Блин, это мой единственный шанс получить нормальную работу.

И я хорошо знаю свое положение: от двух полосок до очередной претензии из управляющей компании, ожидающей меня дома в почтовом ящике.

Я и вклинилась в эту чертову историю с инструкторшей только из-за клиента, который явно уже был близок к точке срыва. Фотограф уж больно известный, скандал от такого действительно ляжет на клуб жирным, практически несмываемым пятном.

Если бы не это – черта с два я бы открыла рот до представления персоналу.

Нет, определенно, благими намереньями вымощена дорога в ад. Вот он мой ад – стоит, смотрит на меня, тянет с тем, чтобы послать меня к черту. Ему определенно нравится, как поет на ветру та струна, что удерживает меня над пропастью.

Впрочем…

Может, не все для меня потеряно?

Тимирязев же изволит молчать и сверлить меня выжидающим взглядом. Настолько, что и Ник, и его секретарша не вмешиваются в нашу перестрелку взглядов и все, что звучит в комнате – гудение кондиционера.

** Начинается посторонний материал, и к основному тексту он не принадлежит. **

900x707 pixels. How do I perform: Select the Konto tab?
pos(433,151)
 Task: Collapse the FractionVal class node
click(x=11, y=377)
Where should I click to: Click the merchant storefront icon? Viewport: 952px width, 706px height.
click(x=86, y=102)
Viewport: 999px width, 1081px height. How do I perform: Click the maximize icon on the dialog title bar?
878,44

Что ж, погибать – так с музыкой.

Назад все равно уже ничего не открутишь, нужно играть с теми картами, что нагребла. Даже если все они – шестерки, и ни единой козырной.

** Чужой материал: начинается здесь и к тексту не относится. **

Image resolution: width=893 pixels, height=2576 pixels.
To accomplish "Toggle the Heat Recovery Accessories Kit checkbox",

– Ну что, мне сходить за флажком и занять свое место на трибуне, – я насмешливо приподнимаю бровь, – вы впишете это в мою рабочую инструкцию отдельным пунктом, Артем Валерьевич?

Тимирязев фыркает, так громко и неприкрыто, что это кажется каким-то громом среди ясного неба. Пружина внутри меня, туго скрученная, напряженная, удивленно вздрагивает.

Смеется? Правда, что ли?

Если по-настоящему смеется, значит, по крайней мере, расположен не враждебно.

– Ты был прав, Ник, – Тимирязев проходится по мне с головы до ног критичным взглядом, – зубастая, въедливая, бесцеремонная. То, что нам нужно. Эта не будет мямлить и просто просиживать штаны за зарплату.